KEAF-Japanイメージ

KEAF-Japanの沿革

戦争取材で結ばれた友情

 ポル・ポトが率いるクメール・ルージュは1975年4月、首都プノンペンを制圧し、米国が擁立した軍事政権は消滅しました。この劇的な戦争終結の瞬間を世界に至急報で打電したのは共同通信記者コン・ボーンさんでした。
 コン・ボーンさんはポル・ポト政権の処刑を奇跡的に逃れ、1981年家族を連れて難民として日本に亡命しました。身元引受人になったのは、戦争取材で危険をともにした共同通信の仲間の記者たちです。KEAF-Japan会長・金子敦郎もその一人でした。
 内戦がようやく終結に向かい、国連監視下の総選挙が行われた1993年、コン・ボーンさんは12年ぶりに一時帰国、「祖国の復興と平和には教育が大切」と痛感します。
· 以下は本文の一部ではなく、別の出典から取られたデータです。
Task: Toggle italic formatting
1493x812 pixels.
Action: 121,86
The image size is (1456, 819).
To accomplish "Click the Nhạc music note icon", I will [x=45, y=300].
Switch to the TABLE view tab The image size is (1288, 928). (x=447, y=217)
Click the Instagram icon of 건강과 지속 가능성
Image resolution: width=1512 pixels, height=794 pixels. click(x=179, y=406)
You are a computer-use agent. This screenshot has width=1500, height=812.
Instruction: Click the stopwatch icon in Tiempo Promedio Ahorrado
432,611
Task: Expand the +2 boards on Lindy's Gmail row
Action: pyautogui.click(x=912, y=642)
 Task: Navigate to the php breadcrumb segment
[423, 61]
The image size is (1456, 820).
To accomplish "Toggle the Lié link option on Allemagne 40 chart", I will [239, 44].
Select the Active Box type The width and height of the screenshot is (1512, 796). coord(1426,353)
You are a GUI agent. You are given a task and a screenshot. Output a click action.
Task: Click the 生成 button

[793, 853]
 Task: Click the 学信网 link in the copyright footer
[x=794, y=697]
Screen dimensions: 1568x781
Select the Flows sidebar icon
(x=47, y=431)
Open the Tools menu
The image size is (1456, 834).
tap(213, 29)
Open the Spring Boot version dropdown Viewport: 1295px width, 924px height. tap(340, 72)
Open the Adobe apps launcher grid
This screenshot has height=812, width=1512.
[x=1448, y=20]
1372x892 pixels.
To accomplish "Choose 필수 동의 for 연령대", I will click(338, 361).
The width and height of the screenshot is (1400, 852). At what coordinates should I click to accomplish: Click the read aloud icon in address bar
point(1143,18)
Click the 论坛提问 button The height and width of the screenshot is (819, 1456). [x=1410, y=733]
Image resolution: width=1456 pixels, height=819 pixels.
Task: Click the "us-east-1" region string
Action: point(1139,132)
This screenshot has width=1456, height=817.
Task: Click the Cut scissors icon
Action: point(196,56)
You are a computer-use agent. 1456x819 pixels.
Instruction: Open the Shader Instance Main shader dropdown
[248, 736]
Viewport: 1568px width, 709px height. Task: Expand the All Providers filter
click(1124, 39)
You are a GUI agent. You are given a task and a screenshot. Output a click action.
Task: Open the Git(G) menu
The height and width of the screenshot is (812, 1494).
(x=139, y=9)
コン・ボーンさんは村井孝至さん(元共同通信プノンペン支局長)らに協力を求めて、郷里のプレイヴェン州プレアスダック郡地方で子どもたちの教育支援運動を始めました。
 こうしてボランティアNGO、カンボジア教育支援基金(Cambodia Education Assistance Fund、略称CEAF)が生まれ、コン・ボーンさんと村井さんが初代共同代表に就きました。

学校建設から運動が始まった

プラテアート中学 CEAFは募金運動で集めた基金によって1999年までにバンティチャクライ中学、プラテアート中学、ソンポン小学校、プレイトープ小学校を建設しました。
 しかし、数年後に建てた学校を訪れると、校舎は手入れもされず、先生も出てこないという現実に突き当たりました。先生は国からの給料だけでは家族を食べさせることができないので、副業のために学校も休みがちになるというのです。
 そこで5番目のカンボジア日本友好学園(当初は中学校、現在は中・高校)から新しい試みとして、先生への生活支援を始めました。同学園は中学1年生147人でスタートしたあと高校を併設して中高一貫高となり、CEAFおよび姉妹団体のCEAF長野や村井孝至さんの郷里・佐賀に生まれた「フロム佐賀」が協力して校舎増設、生徒への奨学金などへ支援を広げました。
 これによって同学園は周辺地域では最も教育環境の整った学校として、毎年定員の何倍もの入学希望者が押し寄せ、カンボジアでは異例の選抜入試をすることになりました。

活動の新たな展開

 カンボジア日本友好学園を「有名校」に育てたことは、首都プノンペンなど都市部に大きく後れている農村部の教育のレベルアップを牽引するという面で意味があったと思います。コン・ボーンさんは同学園の支援をさらに強めていきたいと考えています。
 これは一方で周辺の学校との格差をさらに広げることになります。私たちは地域の教育環境の底上げを図るという原点に戻ることにして、2007年夏「友好学園」への支援は終わりにして、その「資源」を周辺校へ振り向けることにしました。
 それまでCEAFは東京とプノンペンにそれぞれオフィスを持ち、必要に応じてCEAF・東京、CEAF・プノンペン(現地代表コン・ボーンさん)という呼称を使ってきました。
 カンボジア現地でそれぞれが独自に支援活動を行うことになったのにともない、われわれの現地活動のさいの英文名称を「KEAF−Japan」と改めました。
 KEAFの現地支援活動は、プレアスダック郡のCEAFが建設した前記4校、プロモルプロム高校、ブレアンドウン高校、コンポントウラバイ高校、隣接スヴァイリエン州アンサー小学校などを対象にしています。